Quote the records word for word from the start through the line containing "Looking at the screenshot, I should coord(969,370).".

__Given data__:
*****

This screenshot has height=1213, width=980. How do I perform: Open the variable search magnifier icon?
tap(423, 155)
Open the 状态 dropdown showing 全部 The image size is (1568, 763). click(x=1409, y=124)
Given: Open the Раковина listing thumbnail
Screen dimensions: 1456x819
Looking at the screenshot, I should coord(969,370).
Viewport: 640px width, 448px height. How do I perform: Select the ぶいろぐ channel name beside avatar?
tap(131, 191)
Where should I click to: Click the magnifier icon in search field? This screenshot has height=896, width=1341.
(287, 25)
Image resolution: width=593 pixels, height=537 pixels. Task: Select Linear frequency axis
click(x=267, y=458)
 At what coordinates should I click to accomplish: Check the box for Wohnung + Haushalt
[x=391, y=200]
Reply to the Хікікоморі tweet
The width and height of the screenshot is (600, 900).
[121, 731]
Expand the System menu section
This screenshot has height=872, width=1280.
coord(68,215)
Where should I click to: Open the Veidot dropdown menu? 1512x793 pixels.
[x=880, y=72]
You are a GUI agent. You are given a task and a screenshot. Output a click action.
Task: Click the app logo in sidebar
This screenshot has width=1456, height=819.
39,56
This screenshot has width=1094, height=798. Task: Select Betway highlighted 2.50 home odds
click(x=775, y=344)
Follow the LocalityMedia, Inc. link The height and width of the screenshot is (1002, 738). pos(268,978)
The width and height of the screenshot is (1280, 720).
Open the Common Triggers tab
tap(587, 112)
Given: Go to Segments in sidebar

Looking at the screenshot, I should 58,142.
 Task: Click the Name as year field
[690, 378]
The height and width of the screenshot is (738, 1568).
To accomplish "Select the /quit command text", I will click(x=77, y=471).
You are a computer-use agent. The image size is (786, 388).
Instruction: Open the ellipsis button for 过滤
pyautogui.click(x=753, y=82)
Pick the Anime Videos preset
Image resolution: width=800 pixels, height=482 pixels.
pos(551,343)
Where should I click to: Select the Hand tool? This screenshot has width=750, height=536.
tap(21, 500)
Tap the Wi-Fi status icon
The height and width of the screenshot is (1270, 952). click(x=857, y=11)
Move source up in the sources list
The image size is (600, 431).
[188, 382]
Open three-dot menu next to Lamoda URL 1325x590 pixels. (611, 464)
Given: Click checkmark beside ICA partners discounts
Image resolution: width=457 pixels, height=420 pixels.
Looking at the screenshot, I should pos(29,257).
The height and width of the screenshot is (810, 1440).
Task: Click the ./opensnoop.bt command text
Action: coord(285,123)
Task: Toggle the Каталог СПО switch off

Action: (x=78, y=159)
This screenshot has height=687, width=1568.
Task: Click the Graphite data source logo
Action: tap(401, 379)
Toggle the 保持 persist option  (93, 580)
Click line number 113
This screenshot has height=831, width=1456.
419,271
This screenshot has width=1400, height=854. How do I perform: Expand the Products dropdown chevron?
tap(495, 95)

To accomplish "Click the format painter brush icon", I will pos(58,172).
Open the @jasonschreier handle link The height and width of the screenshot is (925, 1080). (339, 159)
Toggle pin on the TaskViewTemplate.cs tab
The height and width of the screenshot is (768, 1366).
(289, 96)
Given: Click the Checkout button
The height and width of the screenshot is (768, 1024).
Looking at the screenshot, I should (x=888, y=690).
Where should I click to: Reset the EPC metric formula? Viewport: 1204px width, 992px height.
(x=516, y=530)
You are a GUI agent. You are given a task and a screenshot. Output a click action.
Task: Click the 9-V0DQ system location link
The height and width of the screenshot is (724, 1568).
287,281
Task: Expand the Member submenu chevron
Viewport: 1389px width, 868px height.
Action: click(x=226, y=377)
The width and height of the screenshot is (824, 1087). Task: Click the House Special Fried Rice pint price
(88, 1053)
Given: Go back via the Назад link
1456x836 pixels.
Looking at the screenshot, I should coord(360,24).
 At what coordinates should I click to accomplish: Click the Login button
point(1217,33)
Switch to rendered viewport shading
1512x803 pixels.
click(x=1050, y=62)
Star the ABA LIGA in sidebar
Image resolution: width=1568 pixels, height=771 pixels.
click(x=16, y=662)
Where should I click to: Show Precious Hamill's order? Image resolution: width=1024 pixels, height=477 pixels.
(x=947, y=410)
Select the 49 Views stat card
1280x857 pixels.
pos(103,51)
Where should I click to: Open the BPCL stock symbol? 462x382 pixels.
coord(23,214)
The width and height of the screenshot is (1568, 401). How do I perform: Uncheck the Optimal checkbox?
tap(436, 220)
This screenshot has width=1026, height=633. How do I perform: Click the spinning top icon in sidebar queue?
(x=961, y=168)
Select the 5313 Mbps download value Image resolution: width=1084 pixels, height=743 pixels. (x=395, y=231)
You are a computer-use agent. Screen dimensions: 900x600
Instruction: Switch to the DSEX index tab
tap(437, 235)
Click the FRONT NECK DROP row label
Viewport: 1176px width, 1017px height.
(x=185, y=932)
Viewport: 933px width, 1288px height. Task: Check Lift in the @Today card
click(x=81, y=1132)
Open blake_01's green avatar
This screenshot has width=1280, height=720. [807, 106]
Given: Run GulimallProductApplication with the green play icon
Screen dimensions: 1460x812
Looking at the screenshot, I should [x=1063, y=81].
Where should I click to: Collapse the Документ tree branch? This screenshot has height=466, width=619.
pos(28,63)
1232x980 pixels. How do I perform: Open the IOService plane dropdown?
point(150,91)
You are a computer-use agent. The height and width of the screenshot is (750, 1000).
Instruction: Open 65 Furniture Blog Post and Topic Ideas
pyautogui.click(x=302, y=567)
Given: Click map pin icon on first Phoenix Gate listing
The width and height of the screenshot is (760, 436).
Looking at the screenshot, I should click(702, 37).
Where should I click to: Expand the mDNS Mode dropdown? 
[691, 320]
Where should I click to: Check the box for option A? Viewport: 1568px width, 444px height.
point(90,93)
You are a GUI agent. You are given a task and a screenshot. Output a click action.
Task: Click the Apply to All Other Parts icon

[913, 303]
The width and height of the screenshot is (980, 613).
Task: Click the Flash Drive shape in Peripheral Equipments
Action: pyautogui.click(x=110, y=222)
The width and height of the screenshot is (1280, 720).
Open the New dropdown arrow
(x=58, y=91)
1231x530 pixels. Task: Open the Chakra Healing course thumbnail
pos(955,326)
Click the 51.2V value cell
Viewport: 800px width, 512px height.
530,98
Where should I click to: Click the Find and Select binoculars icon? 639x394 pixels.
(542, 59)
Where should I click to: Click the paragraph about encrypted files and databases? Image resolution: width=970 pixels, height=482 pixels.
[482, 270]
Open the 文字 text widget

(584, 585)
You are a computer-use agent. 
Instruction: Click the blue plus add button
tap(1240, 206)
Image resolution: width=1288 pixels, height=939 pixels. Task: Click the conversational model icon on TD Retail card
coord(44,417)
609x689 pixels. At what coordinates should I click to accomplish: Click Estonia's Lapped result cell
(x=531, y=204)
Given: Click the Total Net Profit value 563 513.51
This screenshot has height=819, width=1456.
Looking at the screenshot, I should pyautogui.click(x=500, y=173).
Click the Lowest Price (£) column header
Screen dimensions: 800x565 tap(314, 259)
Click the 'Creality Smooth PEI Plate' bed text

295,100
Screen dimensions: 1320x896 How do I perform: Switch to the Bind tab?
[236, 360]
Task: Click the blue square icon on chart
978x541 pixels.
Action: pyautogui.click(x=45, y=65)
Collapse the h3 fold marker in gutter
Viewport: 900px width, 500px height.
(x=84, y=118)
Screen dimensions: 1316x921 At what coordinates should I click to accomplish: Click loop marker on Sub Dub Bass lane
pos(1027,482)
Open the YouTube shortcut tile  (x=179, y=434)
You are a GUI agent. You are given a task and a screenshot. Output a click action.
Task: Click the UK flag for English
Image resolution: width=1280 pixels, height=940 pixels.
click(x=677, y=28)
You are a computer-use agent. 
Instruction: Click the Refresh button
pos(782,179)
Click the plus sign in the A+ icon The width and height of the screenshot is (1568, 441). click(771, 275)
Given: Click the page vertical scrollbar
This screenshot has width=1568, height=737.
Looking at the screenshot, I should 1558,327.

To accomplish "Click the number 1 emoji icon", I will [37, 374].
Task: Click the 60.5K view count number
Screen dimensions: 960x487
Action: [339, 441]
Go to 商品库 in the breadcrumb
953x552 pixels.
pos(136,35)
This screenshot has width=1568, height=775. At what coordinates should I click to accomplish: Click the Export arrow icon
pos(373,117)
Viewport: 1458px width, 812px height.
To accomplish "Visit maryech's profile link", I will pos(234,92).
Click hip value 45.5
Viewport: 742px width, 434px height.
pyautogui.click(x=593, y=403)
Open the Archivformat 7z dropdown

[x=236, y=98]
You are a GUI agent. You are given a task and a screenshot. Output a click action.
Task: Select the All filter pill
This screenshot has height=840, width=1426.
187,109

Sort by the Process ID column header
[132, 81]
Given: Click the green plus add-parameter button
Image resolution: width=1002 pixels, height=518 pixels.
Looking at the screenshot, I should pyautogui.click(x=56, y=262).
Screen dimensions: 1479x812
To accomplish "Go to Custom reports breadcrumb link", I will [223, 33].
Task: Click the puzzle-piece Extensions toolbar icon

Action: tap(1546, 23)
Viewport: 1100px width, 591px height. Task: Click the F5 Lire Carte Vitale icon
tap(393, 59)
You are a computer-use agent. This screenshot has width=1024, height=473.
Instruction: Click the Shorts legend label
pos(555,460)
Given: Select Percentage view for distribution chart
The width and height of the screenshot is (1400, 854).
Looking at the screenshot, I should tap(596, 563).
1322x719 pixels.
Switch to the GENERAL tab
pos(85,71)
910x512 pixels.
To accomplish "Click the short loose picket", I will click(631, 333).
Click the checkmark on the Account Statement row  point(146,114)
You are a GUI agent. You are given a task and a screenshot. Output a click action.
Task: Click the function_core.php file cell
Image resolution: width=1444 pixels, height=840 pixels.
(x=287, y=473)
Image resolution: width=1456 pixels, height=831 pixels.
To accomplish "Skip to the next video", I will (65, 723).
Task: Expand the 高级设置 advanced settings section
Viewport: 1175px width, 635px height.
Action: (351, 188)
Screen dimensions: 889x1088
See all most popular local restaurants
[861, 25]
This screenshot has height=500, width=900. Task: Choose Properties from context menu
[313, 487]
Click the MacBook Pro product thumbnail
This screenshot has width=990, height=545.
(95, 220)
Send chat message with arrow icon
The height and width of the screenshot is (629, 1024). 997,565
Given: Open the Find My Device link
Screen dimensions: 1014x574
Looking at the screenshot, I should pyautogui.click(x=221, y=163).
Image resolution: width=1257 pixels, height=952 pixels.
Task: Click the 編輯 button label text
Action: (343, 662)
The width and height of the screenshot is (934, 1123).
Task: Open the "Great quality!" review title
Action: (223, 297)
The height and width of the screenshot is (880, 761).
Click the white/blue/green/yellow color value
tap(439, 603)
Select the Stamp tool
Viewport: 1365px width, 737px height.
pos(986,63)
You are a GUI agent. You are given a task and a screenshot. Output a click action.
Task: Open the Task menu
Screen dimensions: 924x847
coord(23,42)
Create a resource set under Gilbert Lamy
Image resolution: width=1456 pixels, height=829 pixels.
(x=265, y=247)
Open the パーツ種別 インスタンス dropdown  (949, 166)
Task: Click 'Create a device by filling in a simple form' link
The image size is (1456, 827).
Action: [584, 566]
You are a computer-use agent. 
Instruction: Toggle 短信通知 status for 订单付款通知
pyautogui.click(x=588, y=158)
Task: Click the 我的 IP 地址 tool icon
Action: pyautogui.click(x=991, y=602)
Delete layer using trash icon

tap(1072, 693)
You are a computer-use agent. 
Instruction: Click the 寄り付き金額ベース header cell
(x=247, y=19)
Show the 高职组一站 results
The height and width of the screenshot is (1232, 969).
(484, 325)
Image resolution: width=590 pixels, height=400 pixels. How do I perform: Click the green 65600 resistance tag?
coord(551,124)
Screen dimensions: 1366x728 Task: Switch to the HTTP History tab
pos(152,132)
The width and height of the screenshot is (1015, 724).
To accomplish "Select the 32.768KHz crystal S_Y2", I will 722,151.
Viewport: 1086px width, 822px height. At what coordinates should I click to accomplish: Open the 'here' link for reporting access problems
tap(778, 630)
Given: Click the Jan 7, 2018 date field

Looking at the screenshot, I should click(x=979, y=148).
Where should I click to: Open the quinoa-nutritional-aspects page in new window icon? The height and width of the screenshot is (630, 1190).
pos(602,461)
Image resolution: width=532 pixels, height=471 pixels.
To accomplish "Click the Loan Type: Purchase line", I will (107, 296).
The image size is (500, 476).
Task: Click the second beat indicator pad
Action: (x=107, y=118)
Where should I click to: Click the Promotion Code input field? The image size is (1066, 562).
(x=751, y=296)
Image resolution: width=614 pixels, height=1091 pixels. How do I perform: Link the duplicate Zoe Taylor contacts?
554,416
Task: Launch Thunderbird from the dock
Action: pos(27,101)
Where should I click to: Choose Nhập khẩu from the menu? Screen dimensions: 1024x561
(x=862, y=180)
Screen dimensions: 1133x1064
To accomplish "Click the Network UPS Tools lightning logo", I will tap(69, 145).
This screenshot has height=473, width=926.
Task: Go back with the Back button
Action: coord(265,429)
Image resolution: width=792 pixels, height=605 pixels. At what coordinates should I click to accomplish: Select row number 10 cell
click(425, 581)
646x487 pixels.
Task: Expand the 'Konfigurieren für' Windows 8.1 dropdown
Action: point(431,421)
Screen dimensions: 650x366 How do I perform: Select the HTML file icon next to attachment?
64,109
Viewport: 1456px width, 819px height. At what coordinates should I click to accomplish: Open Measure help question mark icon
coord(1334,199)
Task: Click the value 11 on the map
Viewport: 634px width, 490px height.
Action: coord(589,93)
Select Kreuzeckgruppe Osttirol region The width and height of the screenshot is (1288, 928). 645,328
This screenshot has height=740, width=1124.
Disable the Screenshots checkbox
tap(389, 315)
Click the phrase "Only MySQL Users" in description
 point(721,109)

*****

__Result__:
This screenshot has height=1213, width=980. How do I perform: Open the variable search magnifier icon?
tap(423, 155)
Open the 状态 dropdown showing 全部 The image size is (1568, 763). click(x=1409, y=124)
Given: Open the Раковина listing thumbnail
Screen dimensions: 1456x819
Looking at the screenshot, I should coord(969,370).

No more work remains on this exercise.